HighwayWu / LASTED

Synthetic Image Detection
MIT License
51 stars 2 forks source link

Request for an Alternative Download Method for the Training Dataset #4

Closed Lemma1727 closed 8 months ago

Lemma1727 commented 1 year ago

Hi!

I would like to express my interest in your project and my desire to download the training dataset. However, I have encountered a significant issue with the current download method via Baidu accounts.

The download speed I am experiencing is quite slow, averaging around 100 KB/s, which makes it impractical to obtain the dataset in a reasonable timeframe. It would take me more than a day to download a single dataset.

Considering the challenges I am facing with the current method, I wanted to kindly inquire if there might be an alternative means of making the training dataset available. Your assistance or guidance on this matter would be greatly appreciated.

Thanks!

HighwayWu commented 1 year ago

Thanks for your interest and sorry for the inconvenience with the download method.

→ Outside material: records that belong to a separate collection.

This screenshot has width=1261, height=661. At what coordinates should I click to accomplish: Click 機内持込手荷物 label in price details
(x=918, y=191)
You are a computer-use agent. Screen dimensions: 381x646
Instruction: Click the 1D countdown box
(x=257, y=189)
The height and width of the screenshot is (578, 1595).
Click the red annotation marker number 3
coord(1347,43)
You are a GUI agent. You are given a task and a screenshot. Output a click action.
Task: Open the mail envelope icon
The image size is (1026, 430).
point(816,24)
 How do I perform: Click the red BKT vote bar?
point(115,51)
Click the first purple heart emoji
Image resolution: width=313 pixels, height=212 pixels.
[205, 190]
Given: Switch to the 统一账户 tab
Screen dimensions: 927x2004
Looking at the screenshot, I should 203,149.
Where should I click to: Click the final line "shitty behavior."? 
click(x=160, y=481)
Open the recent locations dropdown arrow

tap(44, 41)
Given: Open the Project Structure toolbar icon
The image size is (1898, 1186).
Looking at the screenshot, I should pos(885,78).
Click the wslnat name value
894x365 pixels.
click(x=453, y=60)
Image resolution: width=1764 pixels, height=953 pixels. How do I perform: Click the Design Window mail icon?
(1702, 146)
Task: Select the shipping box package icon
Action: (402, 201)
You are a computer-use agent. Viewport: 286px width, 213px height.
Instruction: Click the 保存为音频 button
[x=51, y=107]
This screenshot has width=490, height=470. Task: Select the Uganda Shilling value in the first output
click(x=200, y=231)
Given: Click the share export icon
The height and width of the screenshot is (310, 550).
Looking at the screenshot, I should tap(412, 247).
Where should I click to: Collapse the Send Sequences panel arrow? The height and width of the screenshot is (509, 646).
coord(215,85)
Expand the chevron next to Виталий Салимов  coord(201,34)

We'll try to upload the "small" ones (RealPhoto, SyntheticPhoto, SyntheticPainting, each of ~10GB) of the train dataset on the Google Drive these days. And for the largest RealPainting dataset (Danbooru2021, ~90GB), it's suggest downloading directly from the source (https://www.gwern.net/Danbooru2021#download).

HighwayWu commented 1 year ago

The "RealPhoto", "SyntheticPhoto", "SyntheticPainting" (each of ~10GB) subsets of the train dataset can be downloaded from: https://drive.google.com/drive/folders/1lPuJjUpi5QwhkBlUaphRxC2HrBNnU8Pc?usp=sharing

Lemma1727 commented 1 year ago

I appreciate your prompt feedback. It's no problem to download the datasets from Google Drive, but I need a password to unzip them. Where I can find the password? Thank you.

HighwayWu commented 1 year ago

Please fill this license form and the password will be sent via emails: https://docs.google.com/forms/d/1CZAIZEEugoGiTw8auyiU2LM8qjW0LelAWq2fuuzYAq8/

Woodyet commented 11 months ago

Hi sorry can you just confirm which parts of the Danbooru2021 dataset you used? The dataset is huge 1.9TB but your subset is only 90GB?

HighwayWu commented 10 months ago

Hi sorry can you just confirm which parts of the Danbooru2021 dataset you used? The dataset is huge 1.9TB but your subset is only 90GB?

Sorry for the late reply. I just randomly sampled some images from Danbooru2021, rather than the whole dataset.